Очутившись с нею перед «Временами года» Франческо Альбани, я рассказал ей, как нравились мне эти маленькие амурчики, когда я был ребенком, и как весело я проводил время в этой галерее.
— У вас были счастливые минуты в детстве! — сказала она, подавляя вздох, вызванный, может быть, воспоминаниями о ее собственном детстве.
— Так же, как и у вас, конечно? — сказал я. — В первый раз я видел вас веселым, счастливым ребенком, предметом общего восхищения, а во второй раз встретил знаменитой артисткой, сводившей с ума весь Рим! Вы казались тогда счастливой, и, надеюсь, что оно так и было?
Я слегка наклонился к ней; она посмотрела на меня грустным взглядом и сказала:
— Счастливое, осыпаемое похвалами дитя скоро стало круглой сиротой, бесприютной птичкой на голой ветке; она умерла бы с голоду, если бы не всеми презираемый еврей! Он заботился о ней до тех пор, пока она не смогла подняться на собственных крылышках над бурным морем житейским. — Она умолкла, покачала головой и затем продолжала: — Но такие истории вовсе не занимательны для посторонних, и я не знаю, зачем завела разговор об этом!
Тут она хотела встать, но я схватил ее руку и спросил:
— Разве я для вас совсем посторонний?
Она молча поглядела перед собой и сказала с грустной улыбкой.
— Да, и я видела хорошие минуты в жизни и… — добавила она с обычной веселостью, — только их и буду помнить!
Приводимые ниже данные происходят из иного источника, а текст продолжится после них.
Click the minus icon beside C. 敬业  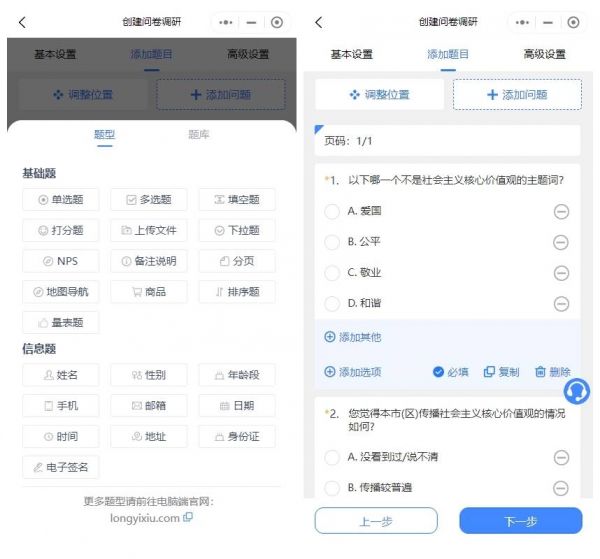(561, 273)
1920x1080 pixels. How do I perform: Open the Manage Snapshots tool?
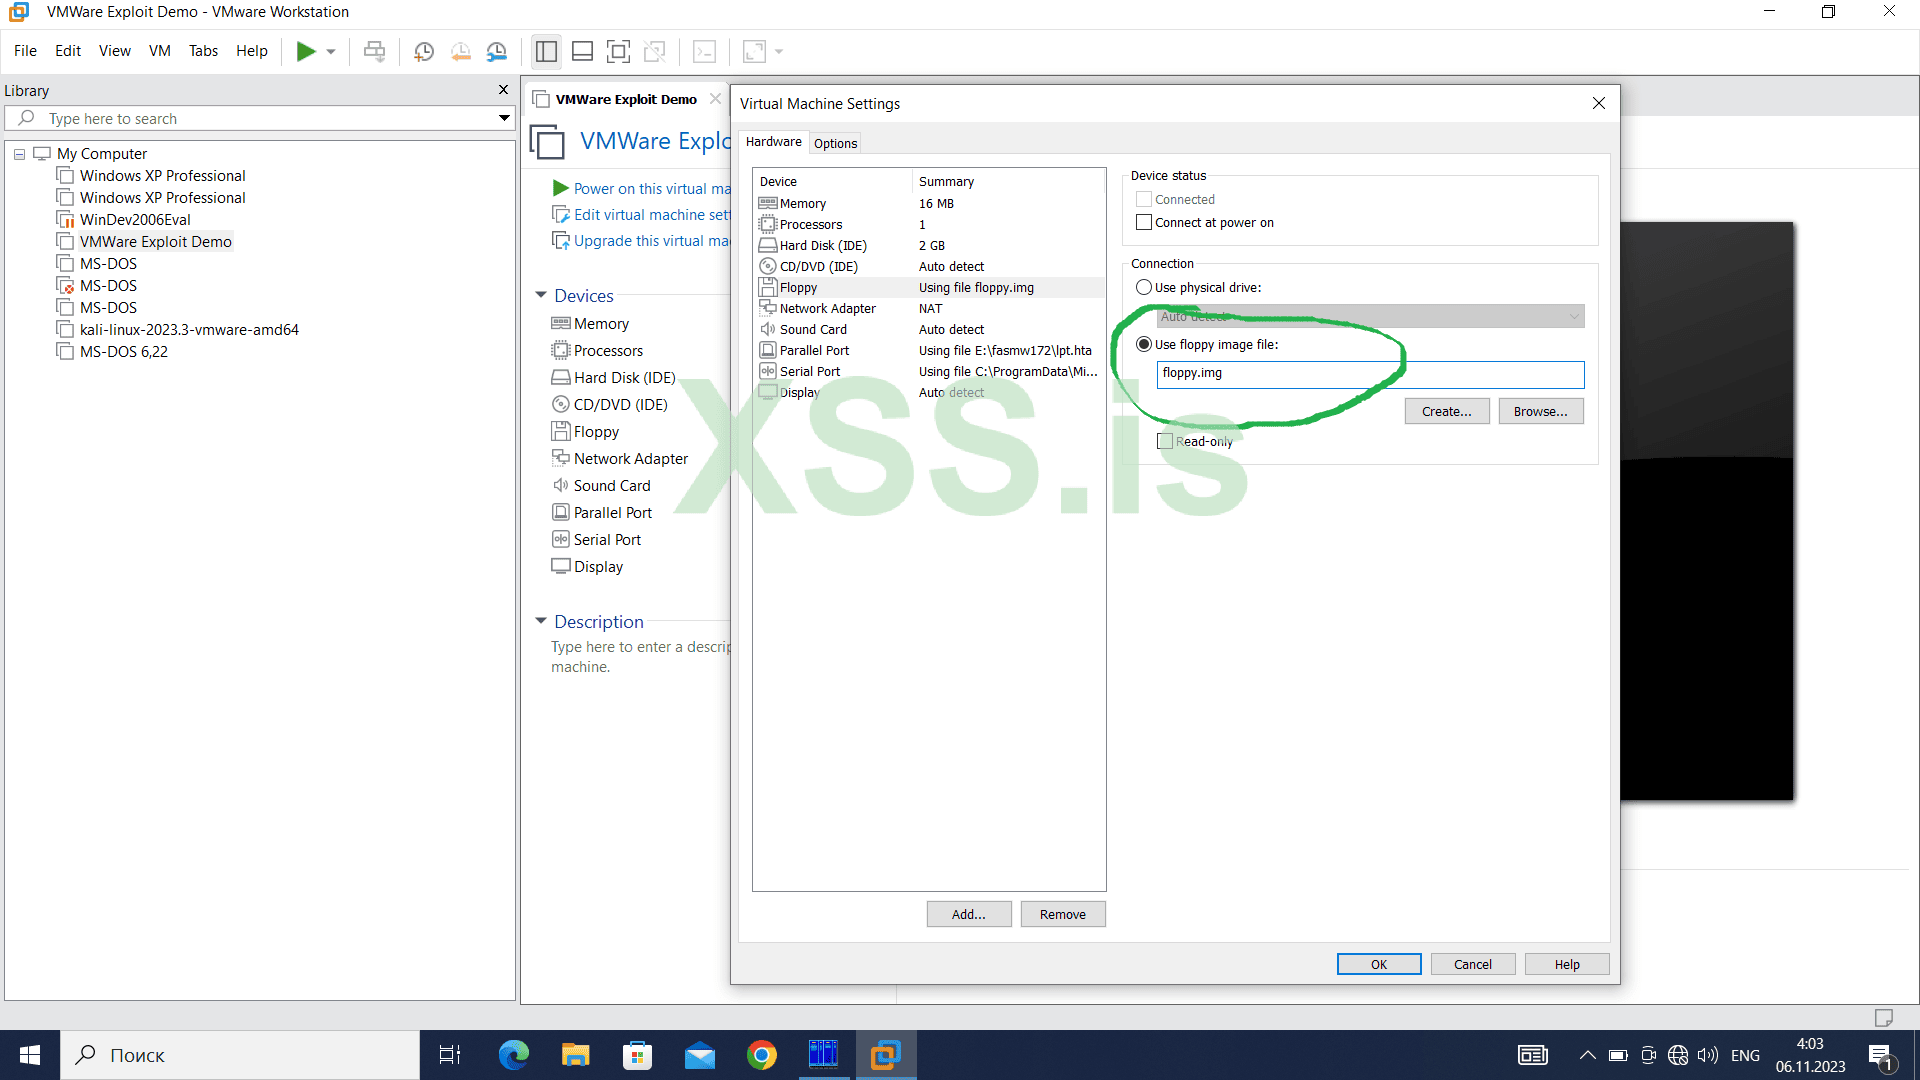(497, 51)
Наша встреча в детстве и ваши воспоминания заставили и меня углубиться в прошлое и созерцать его картины, вместо того чтобы любоваться окружающими нас.
Вернувшись в отель Аннунциаты, мы узнали, что без нас был Бернардо; ему сказали, что Аннунциата со своей старой воспитательницей и со мной куда-то уехали. Я мог представить себе его досаду, но вместо того, чтобы опечалиться за него, как прежде, продолжал питать к нему вызванные во мне моею любовью к Аннунциате неприязненные чувства. Что ж, он сам так часто желал, чтобы я, наконец, выказал характер, хотя бы даже против него самого! Ну вот, пусть теперь полюбуется!
В ушах моих не переставали раздаваться слова Аннунциаты, сказавшей, что бесприютную птичку приютил всеми презираемый еврей. В таком случае Бернардо не ошибался! Это ее он видел у старика Ганноха! Обстоятельство это бесконечно интересовало меня, но как завязать с ней об этом разговор?
Явившись к ней опять на другой день, я узнал, что она разучивает в своей комнате новую партию. Пришлось вступить в беседу со старухой, которая оказалась еще более глухой, нежели я предполагал. Она, по-видимому, была мне очень благодарна за то, что я занялся ею. Мне вспомнилось, как ласково она посмотрела на меня после моей импровизации, — значит, она поняла ее?
— Да! — ответила она. — Я поняла все, отчасти из выражения вашего лица, отчасти из некоторых отдельных слов, долетевших до меня. Ваша импровизация была прекрасна! Так же вот, исключительно благодаря мимике Аннунциаты, понимаю я и ее пение. Зрение мое стало лучше с тех пор, как слух ослабел.